◆ **Exercise description**:
The job is to find each line in the entries holding the string "computer" and copy that line.

= Beginning of Section =

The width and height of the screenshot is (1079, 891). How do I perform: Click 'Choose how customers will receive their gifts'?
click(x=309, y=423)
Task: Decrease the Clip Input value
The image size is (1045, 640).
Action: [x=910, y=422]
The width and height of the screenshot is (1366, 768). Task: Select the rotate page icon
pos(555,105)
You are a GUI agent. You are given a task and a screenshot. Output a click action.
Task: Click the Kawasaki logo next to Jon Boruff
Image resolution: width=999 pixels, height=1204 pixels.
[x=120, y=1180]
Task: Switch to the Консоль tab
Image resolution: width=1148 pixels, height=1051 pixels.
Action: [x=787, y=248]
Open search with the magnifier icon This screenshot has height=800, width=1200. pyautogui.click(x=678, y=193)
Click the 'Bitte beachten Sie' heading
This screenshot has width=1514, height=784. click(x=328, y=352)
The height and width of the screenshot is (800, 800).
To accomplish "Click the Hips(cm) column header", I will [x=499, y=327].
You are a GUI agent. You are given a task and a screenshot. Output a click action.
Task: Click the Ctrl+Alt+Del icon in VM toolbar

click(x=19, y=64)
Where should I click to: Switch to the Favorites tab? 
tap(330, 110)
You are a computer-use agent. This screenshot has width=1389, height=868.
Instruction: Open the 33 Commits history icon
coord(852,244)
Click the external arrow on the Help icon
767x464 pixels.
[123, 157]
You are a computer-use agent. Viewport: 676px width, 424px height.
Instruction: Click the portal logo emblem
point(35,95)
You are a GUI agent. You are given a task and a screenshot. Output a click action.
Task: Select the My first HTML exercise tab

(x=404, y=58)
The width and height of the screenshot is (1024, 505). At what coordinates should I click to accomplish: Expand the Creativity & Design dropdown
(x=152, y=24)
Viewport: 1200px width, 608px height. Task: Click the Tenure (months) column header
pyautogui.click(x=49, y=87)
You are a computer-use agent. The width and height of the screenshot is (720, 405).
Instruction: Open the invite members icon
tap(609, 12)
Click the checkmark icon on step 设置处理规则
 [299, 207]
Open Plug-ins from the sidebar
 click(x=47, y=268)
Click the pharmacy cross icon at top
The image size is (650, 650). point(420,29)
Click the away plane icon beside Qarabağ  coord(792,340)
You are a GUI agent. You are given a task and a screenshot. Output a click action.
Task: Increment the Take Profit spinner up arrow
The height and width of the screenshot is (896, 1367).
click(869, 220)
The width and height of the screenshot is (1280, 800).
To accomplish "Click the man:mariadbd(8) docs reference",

= End of Section =

◆ **Exercise result**:
You are a computer-use agent. This screenshot has width=1389, height=868.
You are a computer-use agent. Viewport: 676px width, 424px height.
You are a computer-use agent. The width and height of the screenshot is (720, 405).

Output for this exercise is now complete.